**STUDY TEXT:**
PUBLICATION

Mutations affecting the secretory COPII coat component SEC23B cause congenital dyserythropoietic anemia type II

Authors
Schwarz, K., Iolascon, A., Verissimo, F., Trede, N.S., Horsley, W., Chen, W., Paw, B.H., Hopfner, K.P., Holzmann, K., Russo, R., Esposito, M.R., Spano, D., De Falco, L., Heinrich, K., Joggerst, B., Rojewski, M.T., Perrotta, S., Denecke, J., Pannicke, U., Delaunay, J., Pepperkok, R., and Heimpel, H.
ID
ZDB-PUB-090706-6
Date
2009
Source
Nature Genetics   41(8): 936-940 (Journal)
Registered Authors
Paw, Barry, Trede, Nick
Keywords
none
MeSH Terms
  • Anemia, Dyserythropoietic, Congenital/genetics*
  • Animals
  • COP-Coated Vesicles/genetics*
  • Cell Line
  • Cell Nucleus/genetics
  • DNA Mutational Analysis
  • Erythroid Cells/metabolism
  • Humans
  • Jaw/pathology
  • Mutation/genetics*
  • Phenotype
  • Vesicular Transport Proteins/genetics*
  • Zebrafish/genetics
PubMed
19561605 Full text @ Nat. Genet.

**MATERIAL SHOWN:**
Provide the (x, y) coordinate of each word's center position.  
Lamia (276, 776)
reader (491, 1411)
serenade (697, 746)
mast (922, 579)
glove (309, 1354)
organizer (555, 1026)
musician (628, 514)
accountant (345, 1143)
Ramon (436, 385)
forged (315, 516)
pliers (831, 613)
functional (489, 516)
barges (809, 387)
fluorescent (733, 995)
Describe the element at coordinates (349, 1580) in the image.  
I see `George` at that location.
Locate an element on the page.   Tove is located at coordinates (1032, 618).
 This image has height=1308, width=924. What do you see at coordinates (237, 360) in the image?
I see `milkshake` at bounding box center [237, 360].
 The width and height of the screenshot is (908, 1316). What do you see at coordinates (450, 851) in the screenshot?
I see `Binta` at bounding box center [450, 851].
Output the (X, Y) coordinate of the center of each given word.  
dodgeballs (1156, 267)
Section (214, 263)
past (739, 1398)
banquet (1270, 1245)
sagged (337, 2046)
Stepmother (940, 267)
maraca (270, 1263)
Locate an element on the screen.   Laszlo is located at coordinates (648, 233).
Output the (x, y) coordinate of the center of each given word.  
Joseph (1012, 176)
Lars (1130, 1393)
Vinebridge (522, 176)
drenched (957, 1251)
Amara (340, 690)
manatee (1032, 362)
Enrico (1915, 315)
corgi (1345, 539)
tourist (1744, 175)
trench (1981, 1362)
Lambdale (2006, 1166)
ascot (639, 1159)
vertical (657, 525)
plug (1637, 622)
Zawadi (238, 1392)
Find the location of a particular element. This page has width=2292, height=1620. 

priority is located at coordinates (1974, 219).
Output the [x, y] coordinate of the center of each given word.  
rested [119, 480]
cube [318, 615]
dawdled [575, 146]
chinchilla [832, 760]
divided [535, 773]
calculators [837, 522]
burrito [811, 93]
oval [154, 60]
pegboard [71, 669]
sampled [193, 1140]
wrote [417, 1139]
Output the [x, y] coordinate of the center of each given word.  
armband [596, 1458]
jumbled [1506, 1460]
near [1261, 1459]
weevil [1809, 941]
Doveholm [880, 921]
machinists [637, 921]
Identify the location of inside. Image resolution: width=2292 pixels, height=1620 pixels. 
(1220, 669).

**EXERCISES TO COMPLETE:**
#1 Transcribe everything in the SEC23B publication entry from "Mutations affecting the" down to "and Heimpel, H.".
#2 Go on with the SEC23B publication entry from the point where it stops.

**ANSWERS:**
#1
Mutations affecting the secretory COPII coat component SEC23B cause congenital dyserythropoietic anemia type II

Authors
Schwarz, K., Iolascon, A., Verissimo, F., Trede, N.S., Horsley, W., Chen, W., Paw, B.H., Hopfner, K.P., Holzmann, K., Russo, R., Esposito, M.R., Spano, D., De Falco, L., Heinrich, K., Joggerst, B., Rojewski, M.T., Perrotta, S., Denecke, J., Pannicke, U., Delaunay, J., Pepperkok, R., and Heimpel, H.

#2
Abstract
Congenital dyserythropoietic anemias (CDAs) are phenotypically and genotypically heterogeneous diseases. CDA type II (CDAII) is the most frequent CDA. It is characterized by ineffective erythropoiesis and by the presence of bi- and multinucleated erythroblasts in bone marrow, with nuclei of equal size and DNA content, suggesting a cytokinesis disturbance. Other features of the peripheral red blood cells are protein and lipid dysglycosylation and endoplasmic reticulum double-membrane remnants. Development of other hematopoietic lineages is normal. Individuals with CDAII show progressive splenomegaly, gallstones and iron overload potentially with liver cirrhosis or cardiac failure. Here we show that the gene encoding the secretory COPII component SEC23B is mutated in CDAII. Short hairpin RNA (shRNA)-mediated suppression of SEC23B expression recapitulates the cytokinesis defect. Knockdown of zebrafish sec23b also leads to aberrant erythrocyte development. Our results provide in vivo evidence for SEC23B selectivity in erythroid differentiation and show that SEC23A and SEC23B, although highly related paralogous secretory COPII components, are nonredundant in erythrocyte maturation.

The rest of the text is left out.